This procedure is repeated, through the logic of 270, for each citation name from paragraph p. Whether the paragraph contains a single proposition with multiple citations, or multiple legal propositions, each with one or more citations, each citation name and associated proposition is added as a separate entry to the table. Each paragraph is processed in this way, though the logic of 272, 256, then each document d, through the logic of 274276.

When all documents have been so processed, at 278, the resulting citation name table includes, for each citation name in all of the documents, every legal proposition (preceding sentence) associated with that cite, and all text, paragraph, user, and date identifiers associated with that particular legal proposition (sentence). The legal proposition itself is assigned a separate text identifier that identifies that particular proposition within a particular citation name. That is, each citation name in the table includes at least one, and usually several legal propositions, each corresponding to a separate text, where some of the legal propositions may be identically worded, or nearly identically worded, to the extent they represent the same legal proposition, and some of the propositions within a given cite may be dissimilar in wording, indicating that they represent different legal propositions found in the same citation.

The citation name table 266 is now used to create a citation word-records table 284 in the citation database, according to the operation of the data mining system illustrated in FIG. 11. This table will include all words (the key locators) contained in the citation-table legal propositions, and will be used to identify case citations according to a legal proposition contained in a search query, much as the word-records table in a library database is used to identify text paragraphs containing those words.

With reference to FIG. 11, the program is initialized to text t=1, at 282, and text t is selected at 280 from the list of all legal propositions (individual texts) contained in table 266. With word w initialized to 1, the program then selects word w from text t, at 286, then asks: Is this word in the word-records table 284. If it is, the program adds, at 290, identifiers such as citation name, DID, PID, and UID to that word in table 284. If word w is not already in the table, it is added, at 296, as a new word to table 294, along with the same citation and text identifiers. The program then proceeds to the next word in the text, through the logic of 292, until information and identifiers for all words in text t have been added to table 266. This process is repeated for all texts (the sentences representing legal propositions) in table 266, through the logic of 298, 300. The process terminates at 302, and the completed table 284 contains, for each word in each of the legal proposition in table 266, citation names and text identifiers associated with each instance of that word.

Although not shown here, the program may execute additional data mining operations to extract information from the citation database. For example, the citations can be clustered to identify citation names that tend to cluster within documents.

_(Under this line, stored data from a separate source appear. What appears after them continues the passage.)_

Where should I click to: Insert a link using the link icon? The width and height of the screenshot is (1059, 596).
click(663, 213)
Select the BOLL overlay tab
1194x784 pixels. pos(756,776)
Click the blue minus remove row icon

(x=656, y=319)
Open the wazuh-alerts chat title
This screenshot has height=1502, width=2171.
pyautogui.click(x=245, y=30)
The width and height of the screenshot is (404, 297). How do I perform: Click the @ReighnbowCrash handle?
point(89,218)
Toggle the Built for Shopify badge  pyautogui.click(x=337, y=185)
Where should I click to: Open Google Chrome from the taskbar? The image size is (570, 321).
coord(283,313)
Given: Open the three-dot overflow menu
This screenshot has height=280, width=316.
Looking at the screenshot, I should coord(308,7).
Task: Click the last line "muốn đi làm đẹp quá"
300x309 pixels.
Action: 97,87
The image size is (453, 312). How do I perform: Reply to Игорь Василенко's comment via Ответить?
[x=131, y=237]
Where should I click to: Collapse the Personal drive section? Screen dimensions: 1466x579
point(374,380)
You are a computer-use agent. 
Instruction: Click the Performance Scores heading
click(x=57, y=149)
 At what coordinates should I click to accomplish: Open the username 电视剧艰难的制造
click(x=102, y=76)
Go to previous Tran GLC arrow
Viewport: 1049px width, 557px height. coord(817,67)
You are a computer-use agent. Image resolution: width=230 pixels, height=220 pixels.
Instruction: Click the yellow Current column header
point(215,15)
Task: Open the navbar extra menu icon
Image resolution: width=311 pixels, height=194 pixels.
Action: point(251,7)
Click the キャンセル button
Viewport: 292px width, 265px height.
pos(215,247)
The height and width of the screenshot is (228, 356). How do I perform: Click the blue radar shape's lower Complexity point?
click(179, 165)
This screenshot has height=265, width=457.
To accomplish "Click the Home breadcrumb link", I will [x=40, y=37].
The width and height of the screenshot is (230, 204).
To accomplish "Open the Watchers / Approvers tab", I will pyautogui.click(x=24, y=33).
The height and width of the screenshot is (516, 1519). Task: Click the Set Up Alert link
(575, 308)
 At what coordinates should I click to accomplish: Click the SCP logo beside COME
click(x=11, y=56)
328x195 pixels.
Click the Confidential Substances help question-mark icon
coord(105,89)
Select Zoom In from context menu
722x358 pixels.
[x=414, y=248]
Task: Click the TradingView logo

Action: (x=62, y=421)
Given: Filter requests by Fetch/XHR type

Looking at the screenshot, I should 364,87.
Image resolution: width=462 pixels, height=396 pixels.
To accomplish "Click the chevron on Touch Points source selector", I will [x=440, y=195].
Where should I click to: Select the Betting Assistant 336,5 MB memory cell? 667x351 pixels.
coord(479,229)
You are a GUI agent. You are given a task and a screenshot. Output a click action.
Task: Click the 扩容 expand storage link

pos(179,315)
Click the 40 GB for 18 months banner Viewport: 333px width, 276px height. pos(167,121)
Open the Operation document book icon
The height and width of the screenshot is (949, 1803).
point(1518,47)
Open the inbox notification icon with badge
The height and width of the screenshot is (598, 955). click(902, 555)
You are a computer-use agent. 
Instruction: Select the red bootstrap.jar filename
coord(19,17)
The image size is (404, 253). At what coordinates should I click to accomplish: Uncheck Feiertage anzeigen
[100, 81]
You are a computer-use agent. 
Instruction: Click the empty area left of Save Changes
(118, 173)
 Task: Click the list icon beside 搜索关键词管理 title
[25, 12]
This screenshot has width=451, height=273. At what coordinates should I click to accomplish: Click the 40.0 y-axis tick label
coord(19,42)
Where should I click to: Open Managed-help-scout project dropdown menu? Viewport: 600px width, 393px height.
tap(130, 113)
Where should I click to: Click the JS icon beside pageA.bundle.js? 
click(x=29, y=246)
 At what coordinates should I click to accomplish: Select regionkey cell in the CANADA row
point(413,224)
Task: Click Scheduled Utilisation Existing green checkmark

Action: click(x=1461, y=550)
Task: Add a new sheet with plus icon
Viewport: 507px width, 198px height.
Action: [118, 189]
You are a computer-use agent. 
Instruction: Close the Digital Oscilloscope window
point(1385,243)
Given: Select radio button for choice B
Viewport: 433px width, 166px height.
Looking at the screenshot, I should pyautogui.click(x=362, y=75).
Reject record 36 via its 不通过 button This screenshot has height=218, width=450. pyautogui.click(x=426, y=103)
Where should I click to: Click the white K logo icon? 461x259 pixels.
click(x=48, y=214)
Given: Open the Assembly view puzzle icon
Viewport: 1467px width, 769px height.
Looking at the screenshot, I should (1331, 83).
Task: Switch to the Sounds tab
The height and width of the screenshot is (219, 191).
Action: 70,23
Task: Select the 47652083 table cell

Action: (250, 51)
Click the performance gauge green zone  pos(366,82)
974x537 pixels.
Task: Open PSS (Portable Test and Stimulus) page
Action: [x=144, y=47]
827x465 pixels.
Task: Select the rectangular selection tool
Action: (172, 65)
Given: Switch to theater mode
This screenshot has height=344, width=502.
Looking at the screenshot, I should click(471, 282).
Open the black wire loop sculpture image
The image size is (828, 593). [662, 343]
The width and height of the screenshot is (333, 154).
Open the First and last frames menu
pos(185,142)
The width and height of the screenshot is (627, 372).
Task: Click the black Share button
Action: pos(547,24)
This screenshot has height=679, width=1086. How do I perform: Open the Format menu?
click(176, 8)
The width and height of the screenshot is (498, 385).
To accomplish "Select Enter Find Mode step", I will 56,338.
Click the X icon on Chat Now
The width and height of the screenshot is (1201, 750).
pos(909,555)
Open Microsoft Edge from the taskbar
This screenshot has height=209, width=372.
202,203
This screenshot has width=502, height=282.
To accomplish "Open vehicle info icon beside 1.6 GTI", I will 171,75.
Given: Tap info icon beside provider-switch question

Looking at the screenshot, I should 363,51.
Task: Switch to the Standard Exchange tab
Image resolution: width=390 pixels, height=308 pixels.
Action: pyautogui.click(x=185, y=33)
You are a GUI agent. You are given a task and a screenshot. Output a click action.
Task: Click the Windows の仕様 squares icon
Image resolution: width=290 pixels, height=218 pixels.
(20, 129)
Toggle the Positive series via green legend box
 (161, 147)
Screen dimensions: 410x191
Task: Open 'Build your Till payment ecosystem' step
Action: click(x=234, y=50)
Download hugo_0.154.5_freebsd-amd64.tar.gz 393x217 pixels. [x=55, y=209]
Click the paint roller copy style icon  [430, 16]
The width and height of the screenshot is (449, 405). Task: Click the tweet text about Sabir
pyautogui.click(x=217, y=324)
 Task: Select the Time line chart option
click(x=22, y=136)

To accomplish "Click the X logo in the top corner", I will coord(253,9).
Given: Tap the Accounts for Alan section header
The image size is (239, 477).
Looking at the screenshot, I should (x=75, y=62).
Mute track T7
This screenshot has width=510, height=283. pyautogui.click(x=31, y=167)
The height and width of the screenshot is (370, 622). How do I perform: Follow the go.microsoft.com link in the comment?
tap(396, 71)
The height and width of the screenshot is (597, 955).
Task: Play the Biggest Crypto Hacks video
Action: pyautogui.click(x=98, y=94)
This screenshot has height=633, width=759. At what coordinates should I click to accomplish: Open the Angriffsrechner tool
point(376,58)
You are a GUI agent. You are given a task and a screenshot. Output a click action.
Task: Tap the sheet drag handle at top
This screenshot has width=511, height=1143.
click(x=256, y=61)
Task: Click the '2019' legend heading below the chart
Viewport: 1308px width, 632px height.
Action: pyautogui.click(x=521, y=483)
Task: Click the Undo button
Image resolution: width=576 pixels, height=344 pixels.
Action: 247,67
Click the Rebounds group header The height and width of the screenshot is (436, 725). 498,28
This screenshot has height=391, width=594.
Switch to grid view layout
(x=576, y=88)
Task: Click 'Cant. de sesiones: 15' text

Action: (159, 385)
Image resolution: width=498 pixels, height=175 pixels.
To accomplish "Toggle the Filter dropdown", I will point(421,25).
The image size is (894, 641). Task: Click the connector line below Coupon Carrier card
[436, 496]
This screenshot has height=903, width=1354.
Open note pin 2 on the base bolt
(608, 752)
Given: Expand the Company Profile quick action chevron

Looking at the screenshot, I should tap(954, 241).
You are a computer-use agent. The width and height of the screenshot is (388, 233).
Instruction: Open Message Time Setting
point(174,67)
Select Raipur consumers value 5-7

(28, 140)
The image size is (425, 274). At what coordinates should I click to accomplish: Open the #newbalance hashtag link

This can be done by assigning a document correlation frequency between each pair of citations in the database, and clustering those citation names which have high internal document correlation frequencies.

Another type of mining that can be carried out is to correlate citation names with dates of document creation, so that the number or frequency of citation of a particular case can be tracked as a function of time. This information can be used, for example, to provide users with the most up-to-date citations for a given legal proposition. Or a particular user might be alerted to more recent citations that the user might wish to employ when preparing new documents.

G. Search Operations in Document-Type Databases

Section E described a search module and search operations for identifying text material of interest within a document-library database. This section describes a search module and search operations that are carried out in document type databases. As noted with reference to FIG. 1, the document-type databases and search module for them are preferably stored and executed on a central server, and are accessible to all users of the system.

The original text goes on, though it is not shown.